Holt disputed the allegations and argued that Bowie tried to save Dante from choking. Bowie insisted he “would never harm” the toddler.
In testimony, Bowie described how he met Mullinix and Dante that August while she was essentially homeless, largely living out of her car in York City.
Bowie and Mullinix developed a close relationship, somewhere apparently between friendship and romance. He also described having a paternal affection for Dante.
From the day they met, though, Bowie said he noticed bruises on Dante. The boy was also hurting from an untreated genital infection. Bowie testified that Mullinix had blamed another man she knew at the time, a man who had threatened her.
By the end of August 2018, Bowie helped Mullinix and Dante get into a domestic violence shelter downtown. The boy’s infection persisted, causing him to cry frequently at night, according to trial testimony.
Shelter staff insisted Mullinix get medical treatment for Dante. The situation led to York County Children, Youth and Families staff intervening that week — but the shelter’s complaint followed several other complaints made about Dante’s condition over the weeks prior.
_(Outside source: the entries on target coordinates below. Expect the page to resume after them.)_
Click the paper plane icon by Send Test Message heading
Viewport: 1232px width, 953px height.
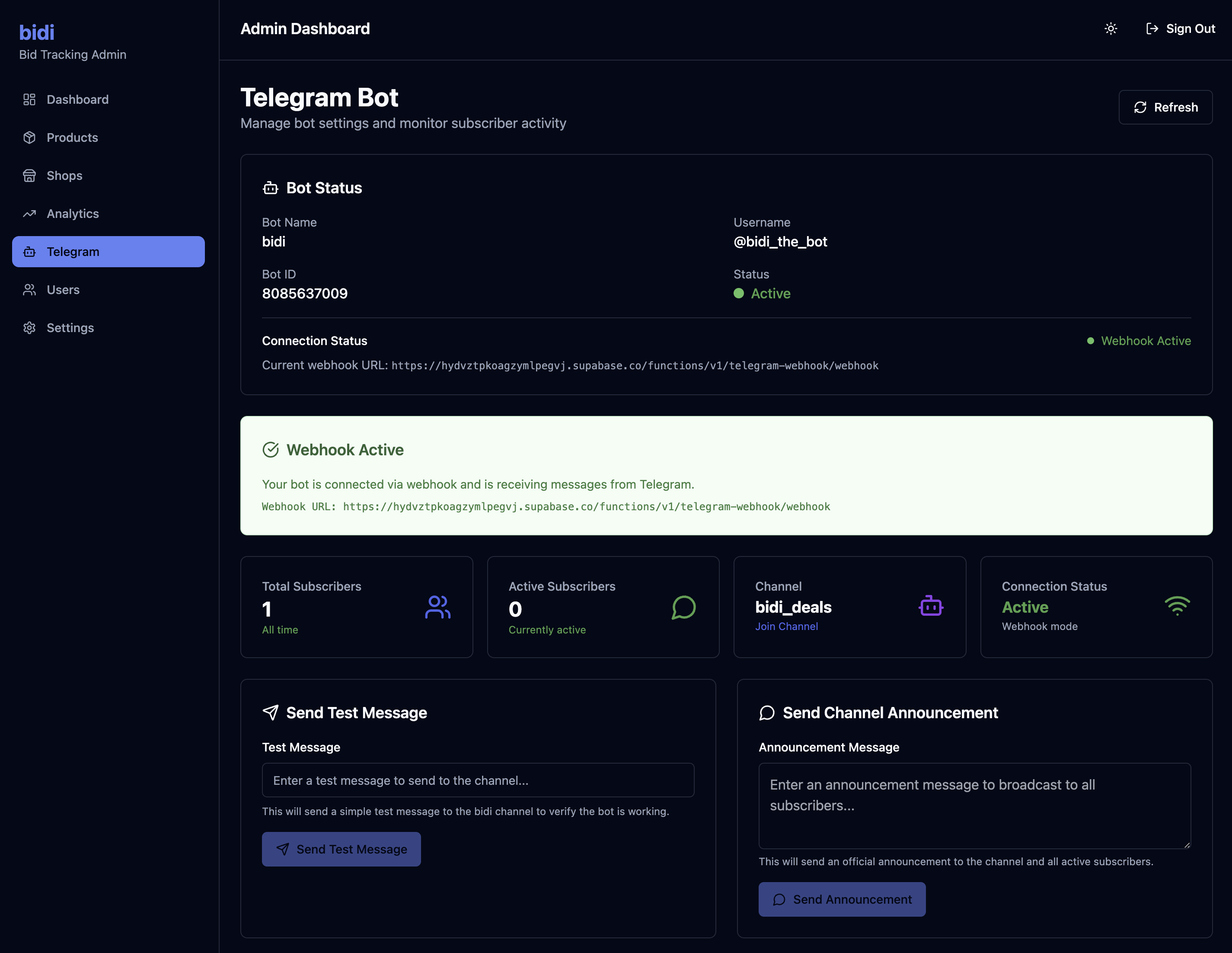tap(270, 712)
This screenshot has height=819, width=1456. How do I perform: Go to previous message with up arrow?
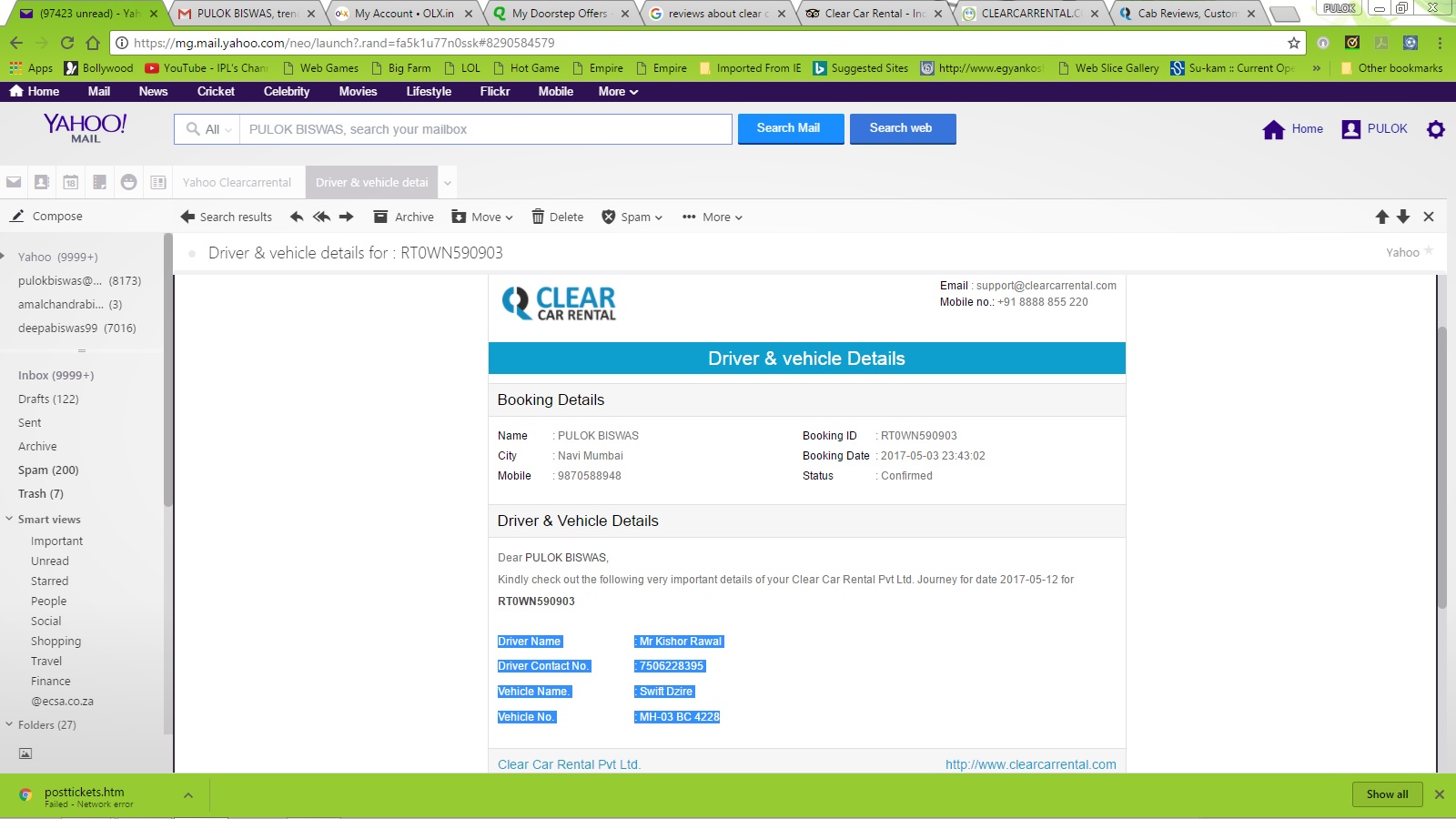(1381, 217)
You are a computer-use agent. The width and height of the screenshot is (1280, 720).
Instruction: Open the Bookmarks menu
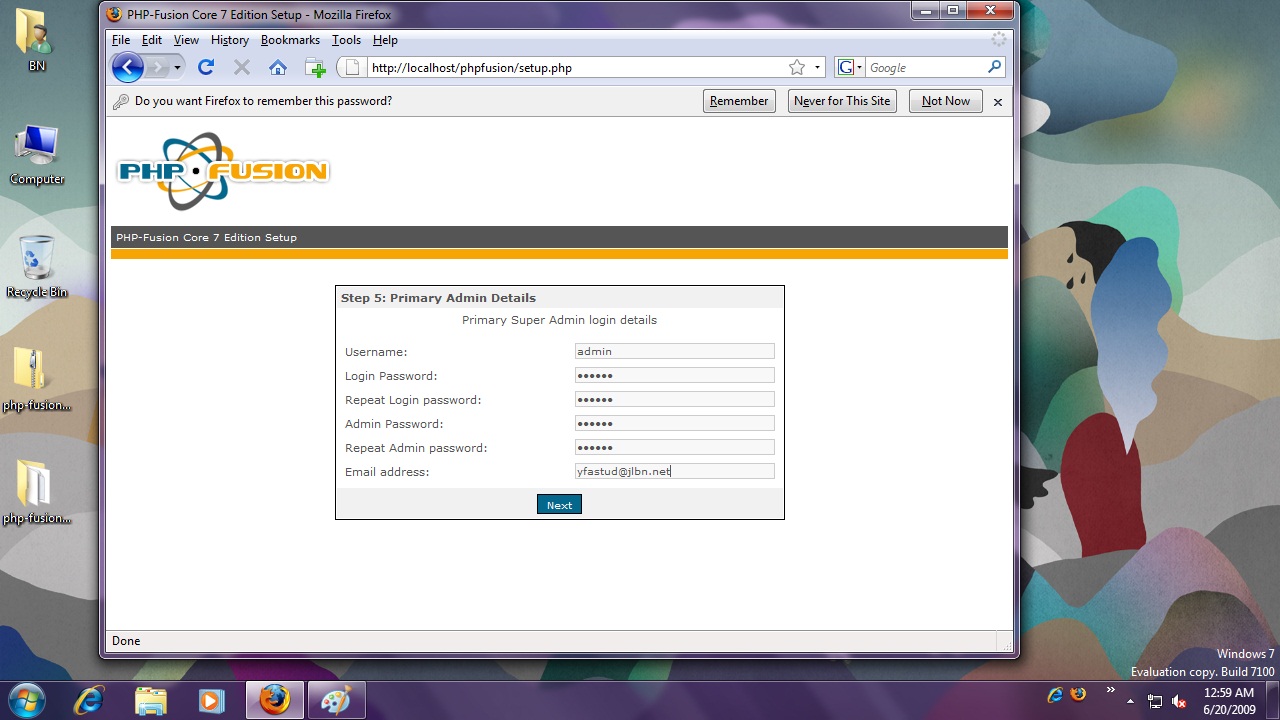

Medical staff initially prescribed antibiotics, believing Dante had balanitis. Investigators would later learn the 2-year-old had genital herpes.
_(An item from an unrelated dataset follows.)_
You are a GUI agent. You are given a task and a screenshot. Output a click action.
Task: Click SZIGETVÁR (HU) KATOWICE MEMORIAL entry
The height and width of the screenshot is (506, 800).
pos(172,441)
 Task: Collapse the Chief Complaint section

Neither Mullinix nor Bowie had herpes.
Mullinix testified she thought Dante was feeling down from his infection on Sept. 6, the last day Dante would be conscious. She and Dante hung out with Bowie that day and into the evening until Mullinix said she had a worsening migraine and needed to go to the hospital.
Holt, in his closing argument, pointed to Bowie’s testimony that before the trip, while he was in the bathroom, he heard a thud and a whimper. When he went out, he said he saw Mullinix put something away while Dante posed.
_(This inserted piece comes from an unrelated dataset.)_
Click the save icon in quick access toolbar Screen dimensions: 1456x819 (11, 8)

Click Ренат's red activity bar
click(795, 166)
Holt alleged Mullinix may have struck Dante and then put makeup on him to cover up bruises up. Bowie alleged that applying makeup to her son was a pattern she repeated.
Bowie took Mullinix to the hospital, then drove Dante back to his place, stopping at a gas station first. There, he said, Dante passed out in the back seat but was otherwise OK.
Since he locked himself out of his place, Bowie testified, he and the boy hung out in his car for about an hour on a warm, humid night. He then decided to drive Dante back to the hospital and fed him a cookie on the way.
But Dante choked and stopped breathing, Bowie said.
He described a frantic drive down George Street to the hospital in which he pulled Dante onto his lap in the driver’s seat and attempted crude CPR and chest compression while he drove through downtown.
Bowie arrived at York Hospital around 10:20 p.m. and brought Dante, limp and lifeless, into the emergency department.
Medical staff got Dante breathing again, but they noticed a series of new bruises and injuries on Dante’s body — injuries that were on top of numerous other bruises seen on the boy in his previous medical visits that week.
Dante was later flown to Hershey Medical Center and stayed on a ventilator while his brain swelled and collapsed on itself. He died Sept. 15, nine days later.
An autopsy concluded Dante died from traumatic brain injury along with strangulation and suffocation.
Barker, the prosecutor, contested Bowie’s story, pointing to several inconsistencies and changes across his two police interviews in 2018 and his testimony at trial.
He said the injuries were so severe that they would have been immediate and could only have occurred in the time period, basically a 16-minute window, when Dante was alone with Bowie.
A medical expert for Holt’s defense gave an opinion that Dante died from accidental choking and a lack of oxygen to the brain.
Bowie was arrested and charged Sept. 19, 2018, one day after the autopsy results were released.
He has been in York County Prison for the past four years, waiting for his trial in December.
Jury selection began Dec. 5, and the case ran through four workweeks, or 17 total days.
About 30 witnesses were called, and about 300 exhibits were presented.
Mullinix is also charged in the case, facing a felony count of endangering the welfare of a child. Her next hearing is scheduled for January.